Journalist arrested in computer hacking probe

New Scotland Yard sign Operation Tuleta is one of three parallel inquiries being carried out by the Metropolitan Police

A journalist has been arrested as part of the Metropolitan Police's inquiry into allegations of computer hacking.

The man, understood to be 28-year-old reporter Patrick Foster, was later bailed until November, police said.

The Met said he was "questioned about alleged computer hacking relating to the identification of a previously-anonymous blogger in 2009".

It is believed it relates to the outing of an police blogger known as Nightjack, by the Times in 2009.

He is the 11th person to be arrested by detectives from Operation Tuleta which is taking place alongside the phone-hacking scandal investigation, Operation Weeting.

Mr Foster was also arrested on suspicion of conspiracy to pervert the course of justice.

He was arrested at his home and questioned at a north London police station before being bailed.

'I apologise'

The Times, owned by News International, named Lancashire detective Richard Horton as the author of the blog in June 2009 after the High Court refused to grant him anonymity.
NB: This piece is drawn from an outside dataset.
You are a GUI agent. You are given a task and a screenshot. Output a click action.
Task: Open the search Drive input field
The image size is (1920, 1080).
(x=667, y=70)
The paper's then-legal manager Alastair Brett admitted at the Leveson Inquiry into press ethics that legal documents filed as part of the case did not give the "full story".
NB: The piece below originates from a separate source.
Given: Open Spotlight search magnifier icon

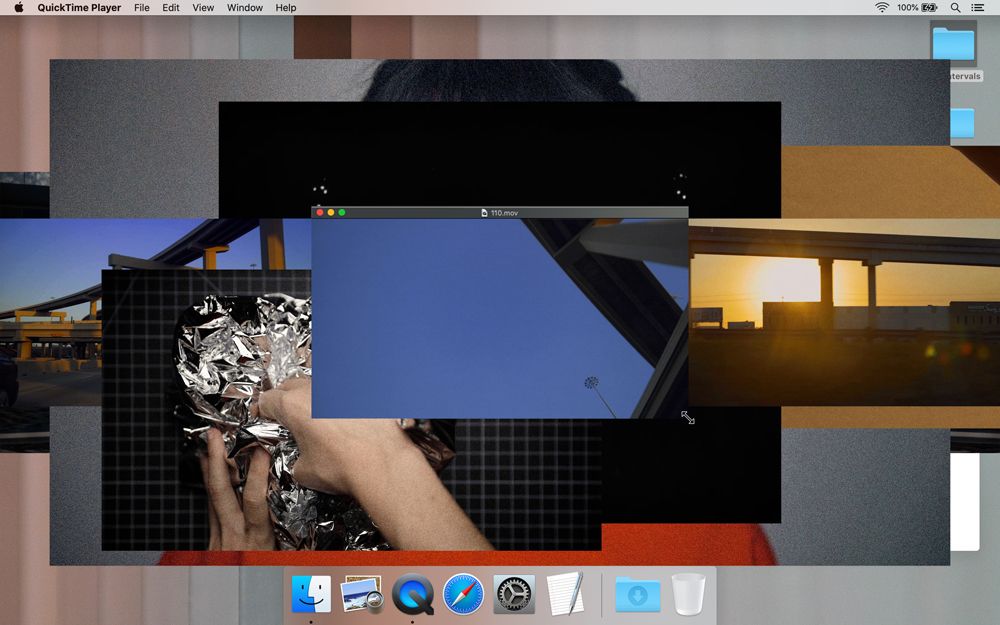Looking at the screenshot, I should 956,8.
Appearing at the Leveson Inquiry, Times editor James Harding apologised, saying, "As editor of the paper I'm responsible for what it does and what its journalists do.

"I sorely regret the intrusion into Richard Horton's email account by a journalist. I'm sure that Mr Horton and many other people expect better of the Times, and so do I. So on behalf of the paper, I apologise."

In his blog, Night Jack - An English Detective, Mr Horton chronicled his working life in an unnamed UK town with descriptions of local criminals and his struggle with police bureaucracy.

It won the Orwell Prize for blogging in 2009, but he has not written since his identity was exposed.

He was given a written warning by Lancashire Police, which said parts of his public commentary "fell short of the standards of professional behaviour expected of its police officers".

Mr Horton is now claiming aggravated and exemplary damages from Times Newspapers for breach of confidence, misuse of private information and deceit.